In addition, the move
to more natural winemaking methods, allowing nature to take its course, means
more vegan and vegetarian friendly wines will be in the market. An increasing number of wine producers around
the globe are electing not to fine or filter their wines. Such wines usually
mention on the label ‘not fined and/or not filtered’.
Apart from mentioning
whether it has been fined or filtered, wine labels typically do not indicate
whether the wine is suitable for vegans or vegetarians, or what fining agents
were used.
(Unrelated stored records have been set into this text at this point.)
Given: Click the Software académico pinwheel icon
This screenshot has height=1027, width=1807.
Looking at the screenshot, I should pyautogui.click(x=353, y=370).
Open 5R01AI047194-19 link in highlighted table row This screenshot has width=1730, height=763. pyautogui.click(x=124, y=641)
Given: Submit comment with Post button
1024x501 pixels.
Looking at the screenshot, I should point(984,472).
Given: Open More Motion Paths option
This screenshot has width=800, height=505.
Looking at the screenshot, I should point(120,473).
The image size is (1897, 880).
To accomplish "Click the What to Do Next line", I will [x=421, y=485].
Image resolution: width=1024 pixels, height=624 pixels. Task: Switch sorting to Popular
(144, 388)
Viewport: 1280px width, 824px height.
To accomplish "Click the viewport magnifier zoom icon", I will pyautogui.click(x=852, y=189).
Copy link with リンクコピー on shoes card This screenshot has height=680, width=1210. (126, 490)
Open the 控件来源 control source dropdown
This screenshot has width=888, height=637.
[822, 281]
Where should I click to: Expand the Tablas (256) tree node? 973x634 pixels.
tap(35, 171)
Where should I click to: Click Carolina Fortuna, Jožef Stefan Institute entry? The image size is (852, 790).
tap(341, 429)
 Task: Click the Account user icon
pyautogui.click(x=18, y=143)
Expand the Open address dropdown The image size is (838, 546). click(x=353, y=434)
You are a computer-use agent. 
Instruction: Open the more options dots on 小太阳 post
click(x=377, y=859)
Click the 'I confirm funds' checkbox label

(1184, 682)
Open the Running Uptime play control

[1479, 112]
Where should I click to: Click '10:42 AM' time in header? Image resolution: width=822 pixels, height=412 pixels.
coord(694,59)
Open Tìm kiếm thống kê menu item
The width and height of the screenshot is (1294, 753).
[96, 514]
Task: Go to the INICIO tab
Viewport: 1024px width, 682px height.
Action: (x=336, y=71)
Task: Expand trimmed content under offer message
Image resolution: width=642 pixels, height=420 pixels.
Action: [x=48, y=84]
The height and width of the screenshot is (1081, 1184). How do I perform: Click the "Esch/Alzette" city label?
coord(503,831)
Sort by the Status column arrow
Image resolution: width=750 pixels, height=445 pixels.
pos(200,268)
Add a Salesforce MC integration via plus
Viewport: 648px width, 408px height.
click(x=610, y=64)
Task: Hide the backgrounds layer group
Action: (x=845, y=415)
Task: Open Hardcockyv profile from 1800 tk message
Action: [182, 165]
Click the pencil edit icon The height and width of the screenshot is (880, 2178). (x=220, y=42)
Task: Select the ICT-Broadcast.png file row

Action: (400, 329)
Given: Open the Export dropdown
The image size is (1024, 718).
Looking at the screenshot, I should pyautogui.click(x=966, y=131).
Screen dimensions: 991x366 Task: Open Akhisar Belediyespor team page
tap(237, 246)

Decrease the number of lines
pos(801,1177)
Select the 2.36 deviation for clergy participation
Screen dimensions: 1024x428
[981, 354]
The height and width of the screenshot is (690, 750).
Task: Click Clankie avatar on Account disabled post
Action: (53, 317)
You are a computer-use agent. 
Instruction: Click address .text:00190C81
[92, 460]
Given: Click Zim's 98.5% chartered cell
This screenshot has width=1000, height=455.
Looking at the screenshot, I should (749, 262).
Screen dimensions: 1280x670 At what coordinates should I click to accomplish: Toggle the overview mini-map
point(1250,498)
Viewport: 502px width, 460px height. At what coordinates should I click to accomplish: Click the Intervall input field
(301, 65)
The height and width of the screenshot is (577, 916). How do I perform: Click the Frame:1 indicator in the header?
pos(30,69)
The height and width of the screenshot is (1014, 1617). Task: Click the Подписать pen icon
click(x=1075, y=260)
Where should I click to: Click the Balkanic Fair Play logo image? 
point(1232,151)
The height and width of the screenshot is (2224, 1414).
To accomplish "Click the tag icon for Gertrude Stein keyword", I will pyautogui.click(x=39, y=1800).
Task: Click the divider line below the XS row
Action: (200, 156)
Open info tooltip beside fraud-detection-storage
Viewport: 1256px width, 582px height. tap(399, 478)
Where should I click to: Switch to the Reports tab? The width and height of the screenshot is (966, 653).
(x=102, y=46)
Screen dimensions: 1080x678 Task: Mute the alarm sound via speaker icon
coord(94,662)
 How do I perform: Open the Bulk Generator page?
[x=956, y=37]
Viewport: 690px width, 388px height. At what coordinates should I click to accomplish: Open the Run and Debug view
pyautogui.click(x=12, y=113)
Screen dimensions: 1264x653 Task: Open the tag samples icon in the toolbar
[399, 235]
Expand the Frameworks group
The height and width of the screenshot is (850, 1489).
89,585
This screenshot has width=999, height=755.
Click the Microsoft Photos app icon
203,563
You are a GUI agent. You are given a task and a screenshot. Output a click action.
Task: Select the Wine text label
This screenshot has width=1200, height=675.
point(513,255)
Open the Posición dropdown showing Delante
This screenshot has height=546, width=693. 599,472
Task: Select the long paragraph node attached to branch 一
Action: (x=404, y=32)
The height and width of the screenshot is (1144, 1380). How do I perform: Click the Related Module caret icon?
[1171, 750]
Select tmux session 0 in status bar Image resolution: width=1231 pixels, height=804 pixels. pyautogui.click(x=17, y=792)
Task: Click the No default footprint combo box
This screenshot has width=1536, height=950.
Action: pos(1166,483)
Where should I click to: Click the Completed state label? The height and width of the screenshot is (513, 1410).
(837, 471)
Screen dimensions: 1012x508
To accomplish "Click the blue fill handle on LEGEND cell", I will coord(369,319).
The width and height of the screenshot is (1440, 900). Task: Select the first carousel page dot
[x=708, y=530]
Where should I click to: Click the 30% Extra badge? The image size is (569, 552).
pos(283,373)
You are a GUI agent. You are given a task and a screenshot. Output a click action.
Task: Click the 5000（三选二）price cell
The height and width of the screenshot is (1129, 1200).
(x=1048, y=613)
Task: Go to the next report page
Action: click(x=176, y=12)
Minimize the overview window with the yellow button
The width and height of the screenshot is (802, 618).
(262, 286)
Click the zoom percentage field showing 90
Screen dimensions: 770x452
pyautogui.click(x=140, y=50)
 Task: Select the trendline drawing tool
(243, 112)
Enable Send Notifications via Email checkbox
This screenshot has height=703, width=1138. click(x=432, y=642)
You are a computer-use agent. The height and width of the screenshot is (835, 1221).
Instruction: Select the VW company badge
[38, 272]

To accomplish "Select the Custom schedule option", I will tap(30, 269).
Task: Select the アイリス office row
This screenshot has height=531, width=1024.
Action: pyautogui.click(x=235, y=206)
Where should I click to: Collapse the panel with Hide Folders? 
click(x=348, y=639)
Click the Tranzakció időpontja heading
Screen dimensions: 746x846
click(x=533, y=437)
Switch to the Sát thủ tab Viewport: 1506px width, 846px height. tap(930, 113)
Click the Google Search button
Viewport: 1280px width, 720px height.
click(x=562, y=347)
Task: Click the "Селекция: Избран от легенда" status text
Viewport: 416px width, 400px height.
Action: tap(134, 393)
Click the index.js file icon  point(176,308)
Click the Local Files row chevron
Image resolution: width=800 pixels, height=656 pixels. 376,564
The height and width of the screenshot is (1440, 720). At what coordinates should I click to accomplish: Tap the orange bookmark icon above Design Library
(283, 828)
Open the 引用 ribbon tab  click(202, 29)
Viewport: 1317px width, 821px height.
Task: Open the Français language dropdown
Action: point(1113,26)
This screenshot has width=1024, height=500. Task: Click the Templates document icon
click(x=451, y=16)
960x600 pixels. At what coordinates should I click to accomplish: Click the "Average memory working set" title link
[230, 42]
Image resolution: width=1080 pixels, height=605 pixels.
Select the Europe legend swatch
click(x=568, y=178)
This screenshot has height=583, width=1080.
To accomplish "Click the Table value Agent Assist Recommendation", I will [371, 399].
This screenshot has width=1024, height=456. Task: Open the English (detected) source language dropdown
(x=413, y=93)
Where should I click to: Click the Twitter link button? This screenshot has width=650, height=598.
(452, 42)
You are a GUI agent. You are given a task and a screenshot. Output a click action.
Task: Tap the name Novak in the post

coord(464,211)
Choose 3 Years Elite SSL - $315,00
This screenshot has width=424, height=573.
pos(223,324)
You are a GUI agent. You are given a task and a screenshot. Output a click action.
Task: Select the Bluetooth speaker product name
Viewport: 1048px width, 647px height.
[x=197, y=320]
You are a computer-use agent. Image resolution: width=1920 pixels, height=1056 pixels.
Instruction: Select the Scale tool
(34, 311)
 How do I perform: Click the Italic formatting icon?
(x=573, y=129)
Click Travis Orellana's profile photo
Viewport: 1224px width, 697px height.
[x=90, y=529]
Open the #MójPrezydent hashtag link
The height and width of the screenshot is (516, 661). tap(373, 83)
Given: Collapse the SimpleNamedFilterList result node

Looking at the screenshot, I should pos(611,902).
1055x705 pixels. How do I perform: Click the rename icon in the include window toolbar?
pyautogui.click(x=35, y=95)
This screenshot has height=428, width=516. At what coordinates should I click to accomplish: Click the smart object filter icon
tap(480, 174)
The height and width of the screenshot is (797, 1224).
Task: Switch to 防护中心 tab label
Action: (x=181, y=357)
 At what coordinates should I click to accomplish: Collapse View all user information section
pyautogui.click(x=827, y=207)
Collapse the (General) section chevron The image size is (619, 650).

There has been much lobbying to change the US wine labeling laws to
include ingredient listing, but so far it isn’t compulsory.
How To Tell If a Wine
Is Vegan or Vegetarian Friendly
So, if the
ingredients are not listed how is a vegan wine drinker to know whether a wine
is vegan friendly? It’s not easy. If you call around to a few State Stores and
ask if they have any vegan friendly wines you will be met with a ‘what do you
mean?’ But don’t give up. There is help.
Websites don’t
typically allow you to search even for organic or biodynamic. As natural
winemaking gains more market, perhaps we’ll see progress in this approach. A very
good online resource for finding which alcohol is vegan is a site called
Barnivore (www.barnivore.com), which is a database of user
submitted brands. They have an app for looking up info on the go.